Understand HTML data

Web Scanner allows users to target the HTML data of a webpage in a number of ways, allowing security teams to scan for similair websites.

Here's an explanation of useful data types. Click here for a full list of field names.

HTML body data

Field name

html_body_similarity

Explanation

The above field name outputs a numerical value ranging from 0 to 100, representing the similarity between the current scan and the previous scan of a webpage.

Example

A value of 91 implies a 9% difference in data content compared to the previous scan.

This calculation is based on the html_body_ssdeep field.

This metric may not always correlate with the visual similarity of a website.

HTML title data

Field name

htmltitle

Explanation

htmltitle often serves as an initial point of investigation.

Example

htmltitle = "Mythic" could indicate the presence of the Mythic C2 Framework.
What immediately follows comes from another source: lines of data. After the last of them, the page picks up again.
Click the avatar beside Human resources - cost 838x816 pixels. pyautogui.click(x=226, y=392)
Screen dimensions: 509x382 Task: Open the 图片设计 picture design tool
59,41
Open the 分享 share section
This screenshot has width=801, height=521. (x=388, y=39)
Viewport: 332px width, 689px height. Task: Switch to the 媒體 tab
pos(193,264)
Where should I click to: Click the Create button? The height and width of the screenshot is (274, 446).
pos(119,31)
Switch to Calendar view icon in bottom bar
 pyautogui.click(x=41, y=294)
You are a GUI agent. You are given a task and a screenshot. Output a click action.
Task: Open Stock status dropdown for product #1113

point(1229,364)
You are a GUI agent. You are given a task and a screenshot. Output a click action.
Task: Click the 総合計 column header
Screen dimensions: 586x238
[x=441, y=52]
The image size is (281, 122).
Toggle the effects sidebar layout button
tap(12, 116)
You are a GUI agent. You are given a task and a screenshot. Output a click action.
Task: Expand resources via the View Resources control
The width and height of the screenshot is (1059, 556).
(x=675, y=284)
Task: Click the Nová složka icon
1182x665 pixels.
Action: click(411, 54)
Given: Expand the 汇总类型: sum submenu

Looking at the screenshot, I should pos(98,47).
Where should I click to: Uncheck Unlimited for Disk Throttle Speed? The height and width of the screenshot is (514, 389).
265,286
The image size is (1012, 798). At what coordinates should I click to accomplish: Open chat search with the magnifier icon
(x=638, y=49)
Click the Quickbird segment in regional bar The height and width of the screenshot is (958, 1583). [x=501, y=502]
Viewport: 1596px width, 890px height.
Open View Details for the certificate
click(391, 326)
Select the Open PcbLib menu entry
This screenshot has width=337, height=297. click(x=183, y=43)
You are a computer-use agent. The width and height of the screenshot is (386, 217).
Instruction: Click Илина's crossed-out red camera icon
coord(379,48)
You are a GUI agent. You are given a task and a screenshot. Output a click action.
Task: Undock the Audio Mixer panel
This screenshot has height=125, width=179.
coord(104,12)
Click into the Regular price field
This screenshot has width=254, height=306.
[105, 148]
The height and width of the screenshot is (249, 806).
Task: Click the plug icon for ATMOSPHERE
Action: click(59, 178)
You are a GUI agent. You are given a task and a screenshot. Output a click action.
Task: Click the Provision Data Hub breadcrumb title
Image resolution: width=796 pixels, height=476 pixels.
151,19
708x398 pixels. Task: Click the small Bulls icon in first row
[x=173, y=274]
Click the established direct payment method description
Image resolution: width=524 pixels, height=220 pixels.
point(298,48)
HTML titles are particularly useful when attempting to correlate phishing website groupings, when paired with JavaScript file hashes.

Header hash values (HHV)

Field name

hhv

Explanation

The header hash value is a fingerprint, comprised of various strings based on the keys (not values) of the response headers.

Example

Location: https://facebook.com/
Content-Type: text/plain
Server: proxygen-bolt
Date: Fri, 16 Feb 2024 01:57:33 GMT
Connection: keep-alive
Content-Length: 0

Given the amount of data they contain relating to a single website, HHV values are often used as prefilters when conducting URL scans.